The most important journey that you can take is the one within yourself, not to some other destination. And there, right there waiting, underneath everything that has been placed on you or that you’ve placed onto yourself, is someone unique. Right there is someone wonderful.

Take the first step by standing still. Be still and know.

Tuesday, April 1, 2008

Sex, Rock 'N' Roll, & Granola

Tonight I find myself sitting in Starbucks, which isn’t all that unusual. What is a little out of the ordinary is that I’m listening to old Christian rock on my iPod – thanks Dave! – and I just finished a fruit, yogurt, and granola parfait, which was undoubtedly over-priced at $3.45. It’s only the second or third time that I’ve bought one, and it stretches me, since I don’t like the word ‘parfait.’ The ‘t’ at the end seems quite useless, unless you pronounce it par-fate, in which case you should just spell it that way.

Anyways, tonight I’m not particularly concerned with the parfait, and I don’t have a lot to say about rock ‘n’ roll. So that leaves sex as the remaining candidate. Sex and, well, God of course, two things I probably spend too much time thinking about.

I’m just wondering if communicating with God is less like sitting across a kitchen table from a man in a suit and tie who is explaining doctrine, and more like making love. I have a feeling that it’s the latter. Of course this picture of God as lover shouldn’t be something completely foreign to us, at least to anyone who has spent a lot of time leafing through the Bible. But perhaps we skipped over the poetry of the Song of Solomon too hastily, or dismissed it as unexplainable or solely about human amorousness – and yes, that’s a word, I just checked. What if the writer is talking about our relationship to God? In any case, it’s a rather awkward part of the Bible if we tend to view all things Christian as G-rated. It’s sort of like sitting down to watch Dr. Seuss’ Horton Hears A Who and all of a sudden onto the screen appear two people in a passionate love scene. Anyways, enough about the Song of Solomon. In unrelated news, a barista just came around with samples of Starbucks’ new honey latte. I’m not quite sure what to make of it. I think I’ll need a full mug of it to make up my mind.

Back to the topic of love-making, or, to the thrust of this particular blog post. It seems to me that good sex should be another form of communication, or a sharing between two people.
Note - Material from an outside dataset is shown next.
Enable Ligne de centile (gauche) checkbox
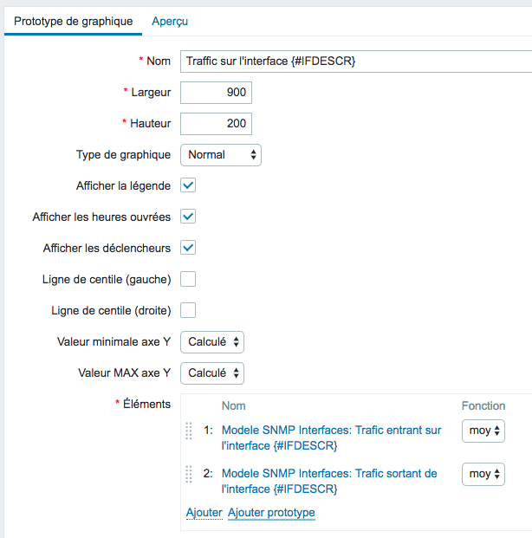532x538 pixels. (188, 279)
At least I think it’s more enjoyable when both parties are actively involved. One contrary scenario to this is the imposition of one person onto another. I think most of us would agree that if we were to apply this imagery to God’s relationship with us, we’d see it as an unhealthy relationship. Another image that could be used is one of passivity or pretending. Perhaps far too many people feel an obligation to submit and make some fabricated expressions of ecstasy every once in awhile even though they are getting nothing out of the experience. In this scenario only God is enjoying the moment.
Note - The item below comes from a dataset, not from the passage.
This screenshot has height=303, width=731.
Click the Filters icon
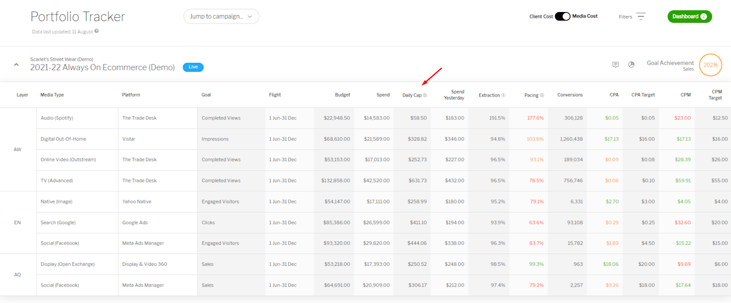pos(641,17)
I don’t think that God is someone trying to impose himself on us or that the divine needs or wants our attention, adulation, or submission ‘just because he’s God.’ A few months ago I went to hear author Marcus Borg speak, and perhaps the line I enjoyed the most was “I don’t think God gives a damn if we worship him or not!” Maybe God is more interested in passion than merely praise, in love rather than lordship.

I also think that perhaps there is something about sex that makes us more fully human, or expresses a part of our humanity that could not otherwise be expressed. And that’s what a relationship with the divine should do – enhance your humanity rather than diminish it. After time spent in the bedroom (or your location of choice) shouldn’t you feel more like yourself, not less?
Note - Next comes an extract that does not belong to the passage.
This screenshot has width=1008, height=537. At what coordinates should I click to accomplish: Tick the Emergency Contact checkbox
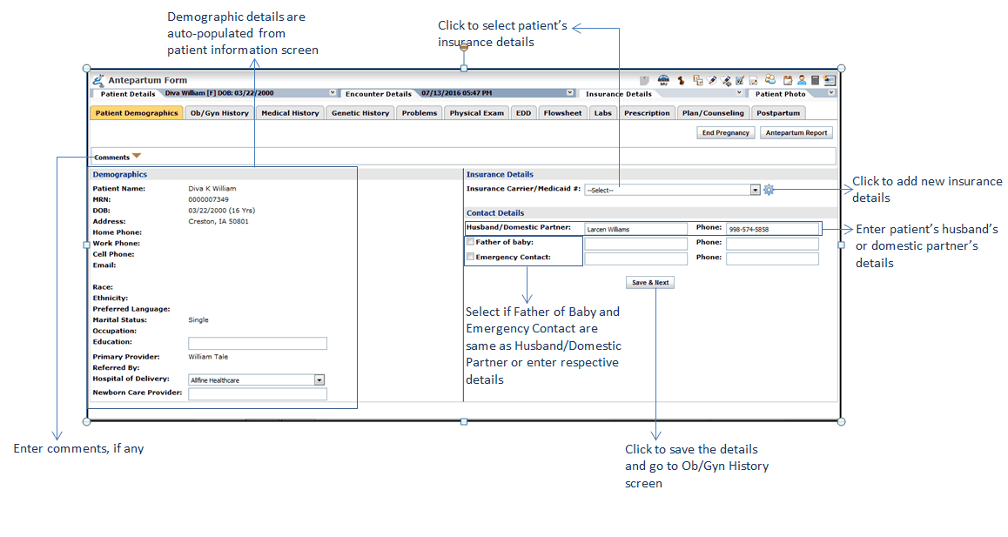click(471, 258)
Another thought that comes to mind is this: Should anyone feel the need to have a perfect body before heading into the bedroom? I think that if God were a person, she wouldn’t blink at an extra couple of pounds or funny looking feet. In such a way, not one of us needs to feel perfect before experiencing a relationship with the divine.

Anyways, my honey latte is gone, and it’s time to head home. Just a few thoughts on a Monday night at Starbucks.